Seats are not shrinking either. The eight test-in specialized high schools are exempted from the state class size law as "overenrolled" schools, with exemptions renegotiated each year — so for now, class sizes at these schools are holding steady.
The competition also stays the same. In the 2025 cycle, nearly 26,000 eighth graders took the SHSAT and about 4,000 received score-based offers — roughly a 15% offer rate. Black students received 3% of offers at the eight testing specialized schools (down from 4.5%) and Latino students 6.9% (down from 7.6%), even though Black and Latino students make up nearly two-thirds of NYC public school enrollment. Early, accurate information is one of the few advantages any family can give itself for free.
Five Ways Prep Should Change for the Adaptive Test
The content your child needs to know is largely unchanged. How they practice is not. Five adjustments matter most for the 2026 format.
- Practice commit-to-an-answer pacing. With 180 minutes for 100 questions, the budget is under two minutes per question on average — and since there is no returning later, students should train to decide once, confidently, and move on.
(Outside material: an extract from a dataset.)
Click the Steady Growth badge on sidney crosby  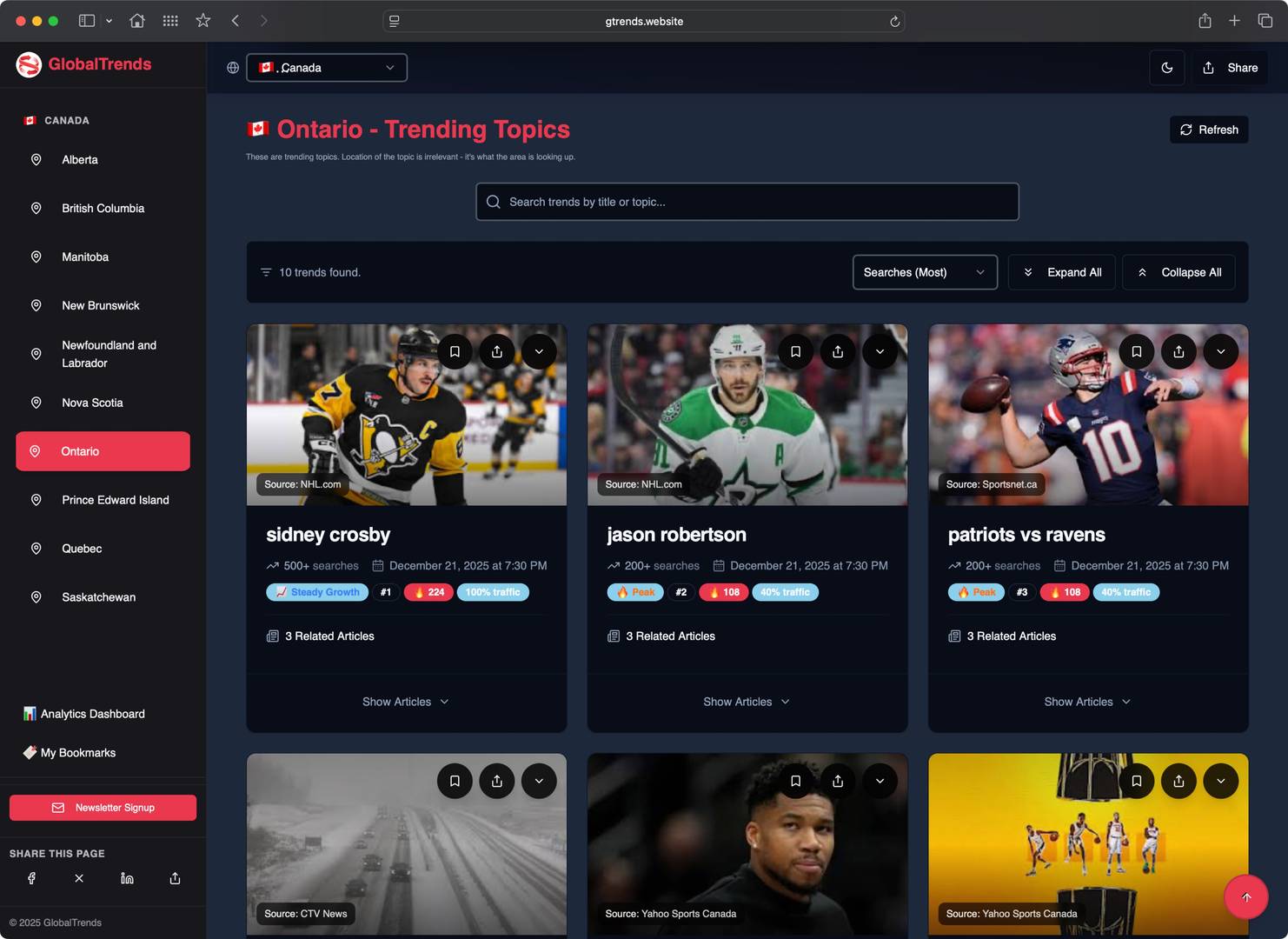pyautogui.click(x=317, y=592)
- Prep on a screen, not just on paper. Reading passages, working math, and scratch-work habits all feel different digitally. A child who has only practiced on paper is learning two things on test day instead of one.
- Rework the guessing strategy. On the old test, students could leave hard questions and revisit them. Now every guess is final and happens in the moment — so eliminating wrong answers and committing to the best remaining choice becomes a core skill, not a backup plan.
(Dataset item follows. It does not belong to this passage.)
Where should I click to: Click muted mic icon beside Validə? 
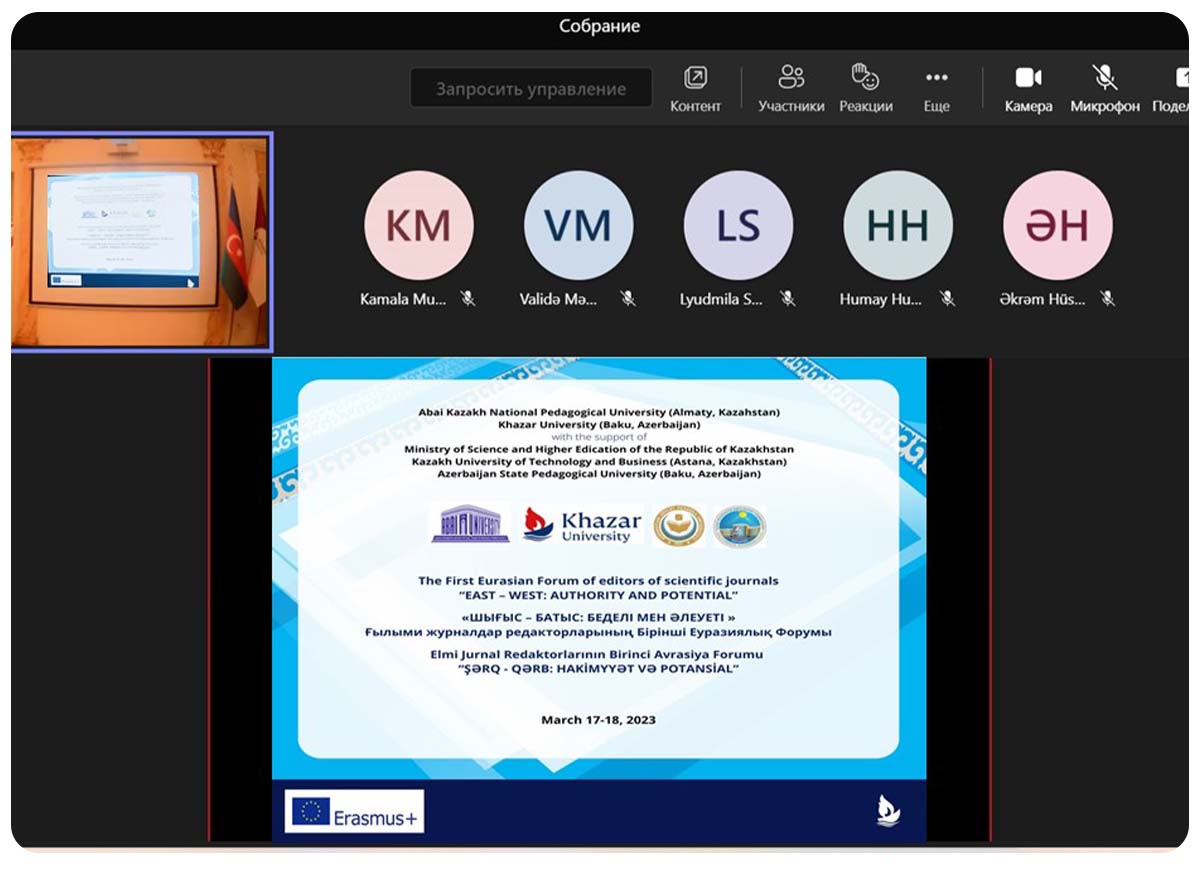point(627,298)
- Teach your child not to read the test's mood. Because difficulty only tends to adjust, students should ignore whether questions feel harder or easier and treat every question as a fresh start.
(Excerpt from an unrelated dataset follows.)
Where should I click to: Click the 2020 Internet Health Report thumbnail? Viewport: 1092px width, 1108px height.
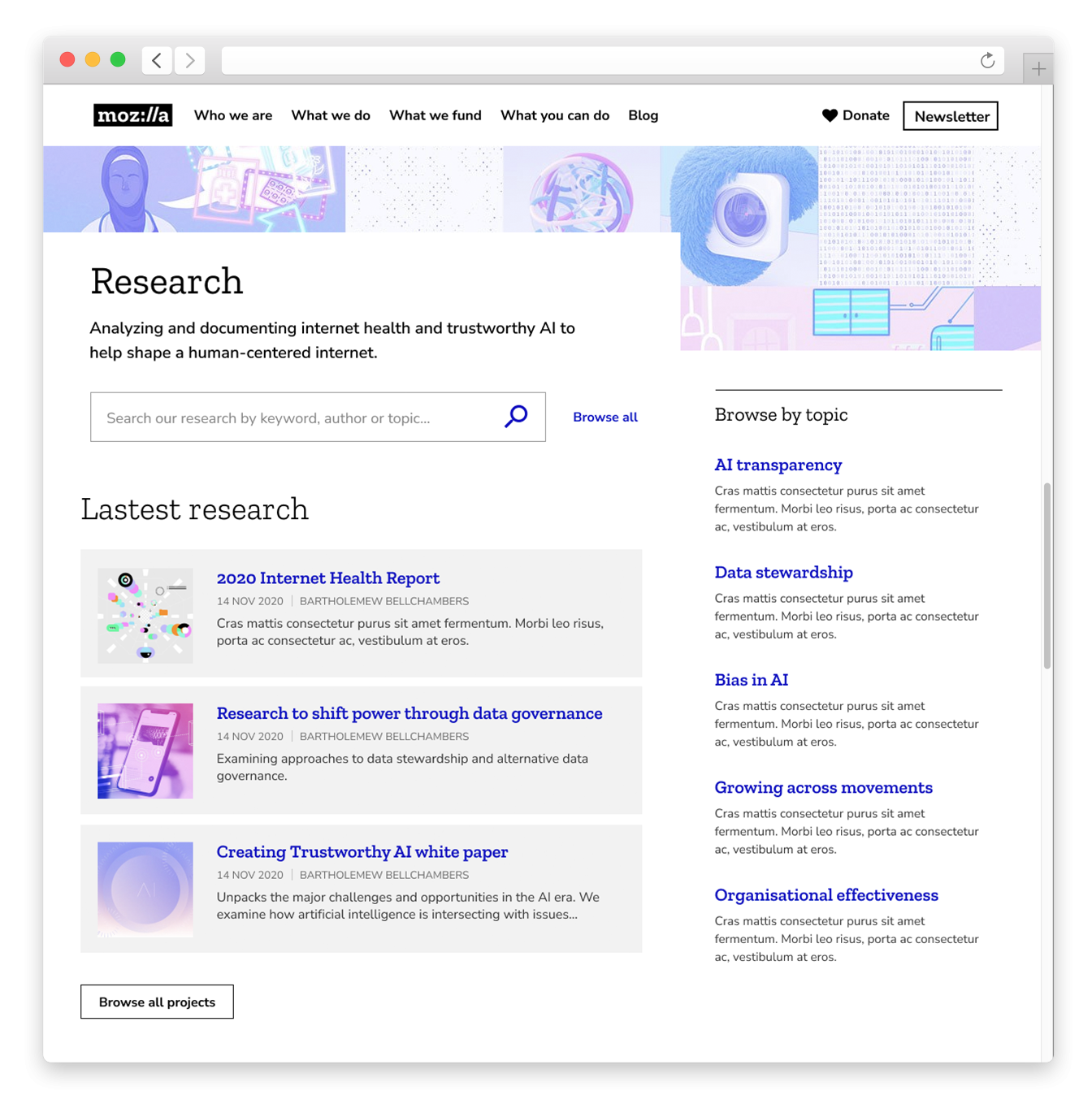coord(145,614)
- Get comfortable with fill-in-the-blank and technology-enhanced questions. Without answer choices to lean on, students need to produce answers from scratch — a habit worth building early, especially in math.
For Families Whose First Language Isn't English
English Language Learners — and eligible former ELLs — receive 360 minutes on the digital SHSAT, double the standard time. The platform also provides translated directions and translated footnotes for ELA passages in Bengali and more than a dozen other languages.
One thing parents should understand clearly: the test questions and passages themselves are not translated. The accommodations help students navigate the test, but the reading and reasoning still happen in English. For ELL students, steady English reading practice is the highest-value preparation there is.
When to Start Preparing
For a child taking the SHSAT in fall of 8th grade, a comfortable runway starts in 6th or 7th grade with fundamentals — strong reading habits and solid math foundations — and shifts to focused, format-specific practice in the year before the test. The adaptive format raises the value of starting early, because commit-and-move pacing and on-screen stamina are habits, and habits take time to build.
If your child is further along, don't panic. The content hasn't changed — the delivery has. A student with strong fundamentals can adapt to the new format with deliberate practice; they just shouldn't wait until the final weeks to see an adaptive-style, no-backtracking test for the first time.